What is being asked: Lay out the lines of the items below as a Markdown table with the columns "No." and "Text," starting with the line that contains "Viewport: 778px width, 951px" and going on through the end of the items. Skip blank lines and leave the pictures out.

Saved data entries:
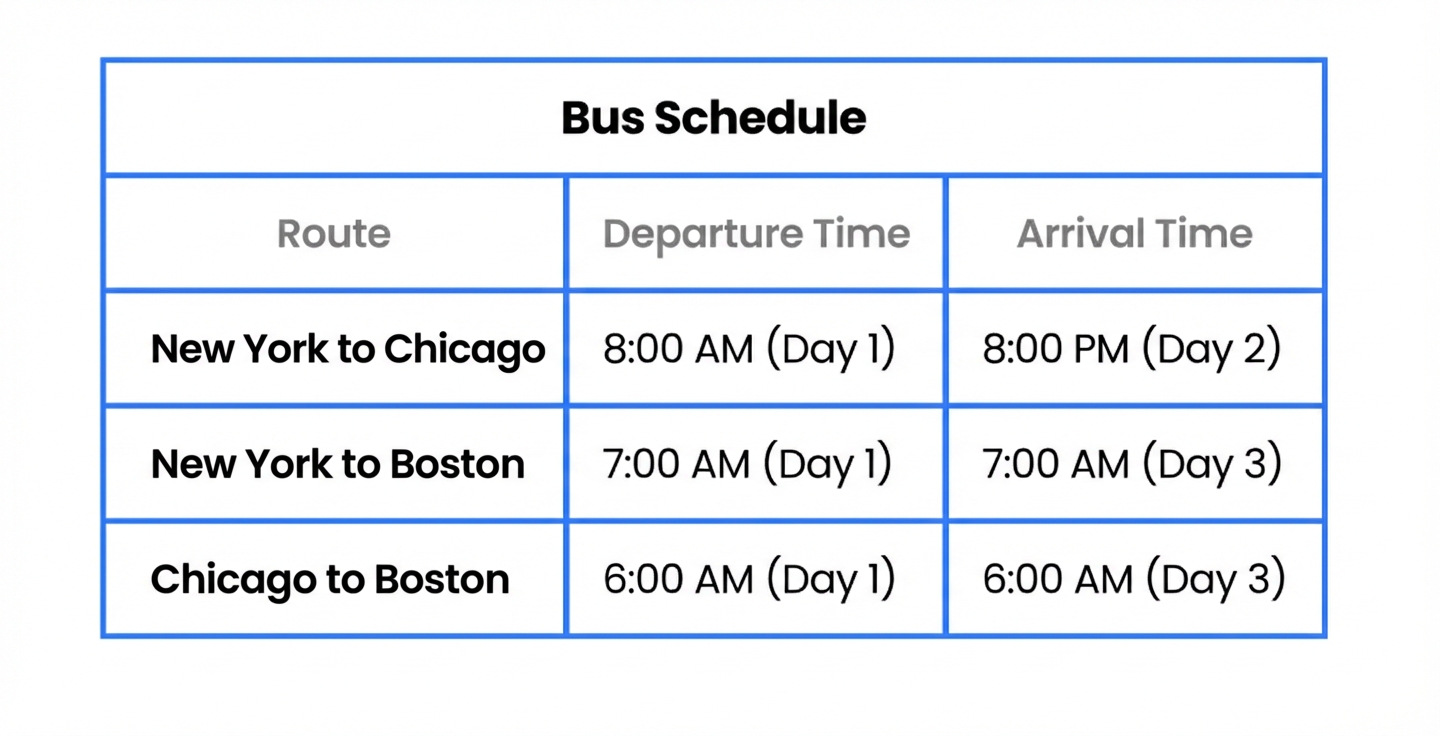Select the "New York to Chicago" route cell

click(348, 349)
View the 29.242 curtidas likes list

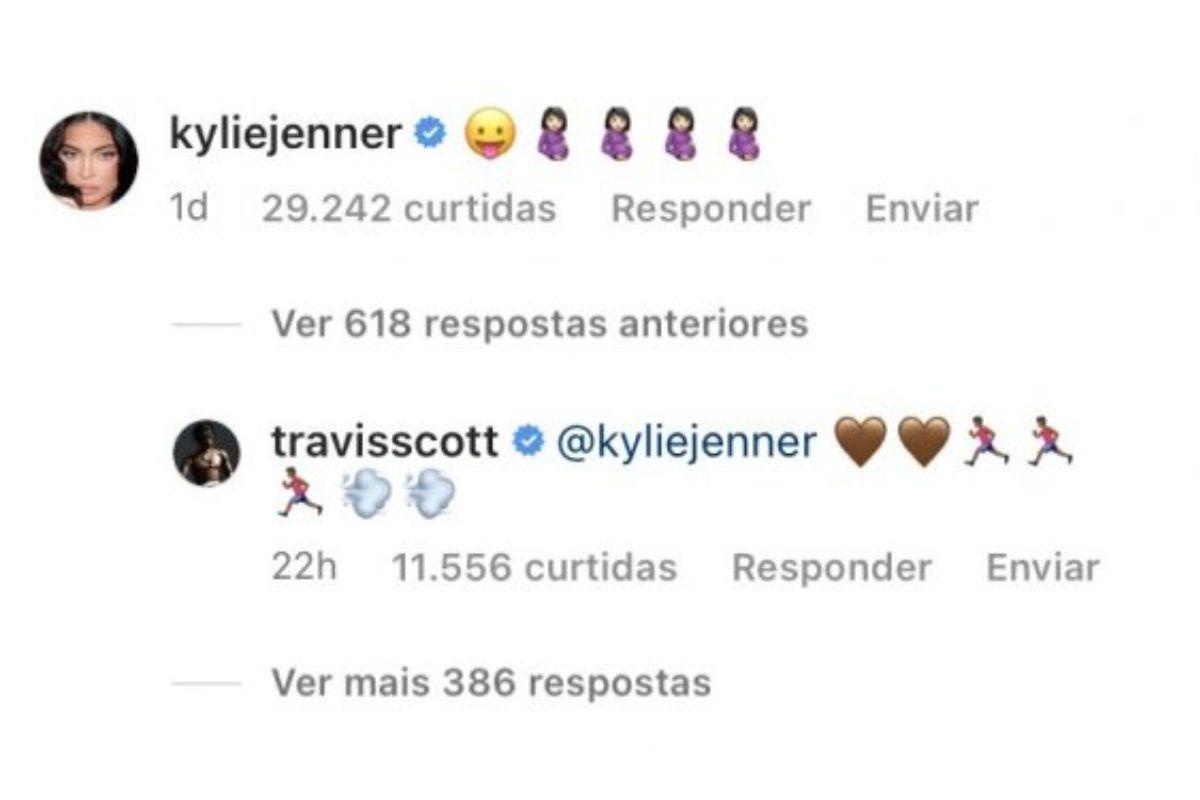tap(409, 209)
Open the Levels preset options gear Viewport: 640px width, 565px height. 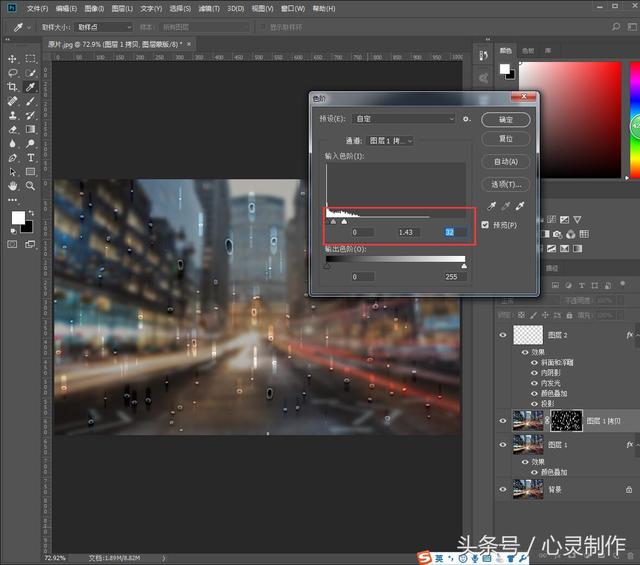tap(466, 119)
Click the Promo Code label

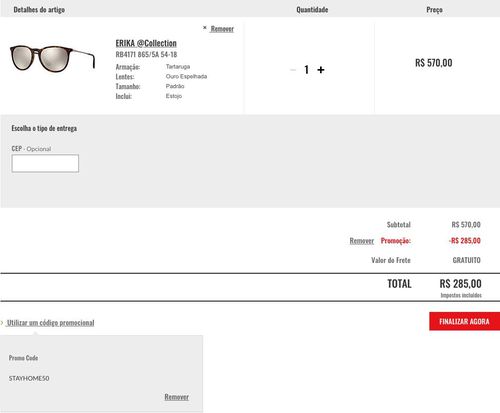coord(23,358)
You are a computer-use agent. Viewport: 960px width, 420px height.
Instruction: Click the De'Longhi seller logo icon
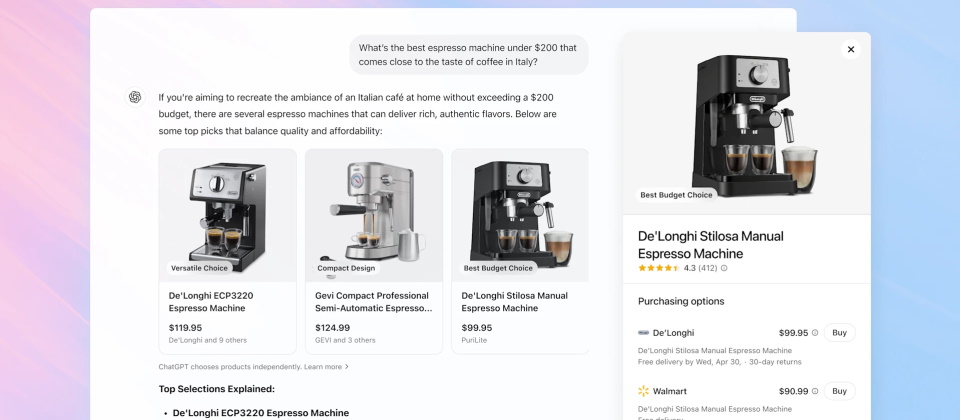(643, 333)
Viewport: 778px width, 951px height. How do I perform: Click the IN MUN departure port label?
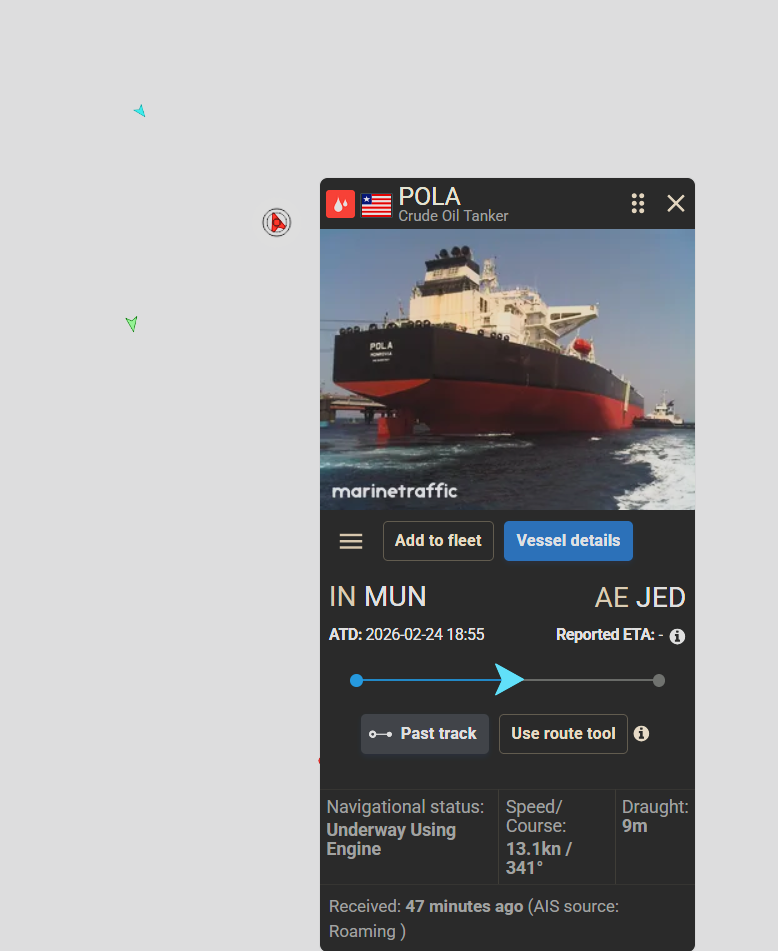[x=378, y=597]
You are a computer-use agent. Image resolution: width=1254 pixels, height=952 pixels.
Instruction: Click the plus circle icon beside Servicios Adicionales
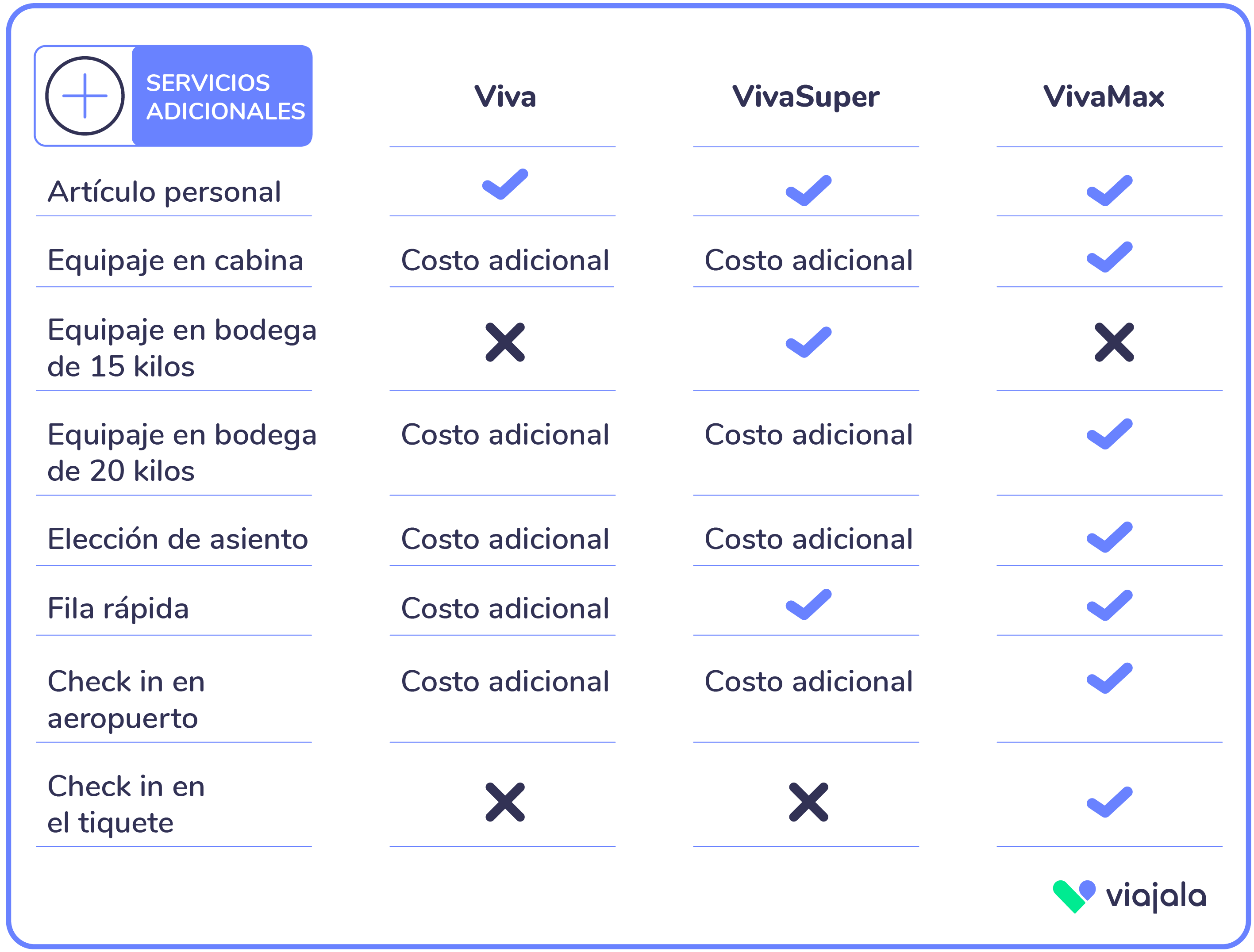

Task response:
| No. | Text |
|---|---|
| 1 | Viewport: 778px width, 951px height. How do I perform: Click the IN MUN departure port label? |
| 2 | [x=378, y=597] |
| 3 | You are a computer-use agent. Image resolution: width=1254 pixels, height=952 pixels. |
| 4 | Instruction: Click the plus circle icon beside Servicios Adicionales |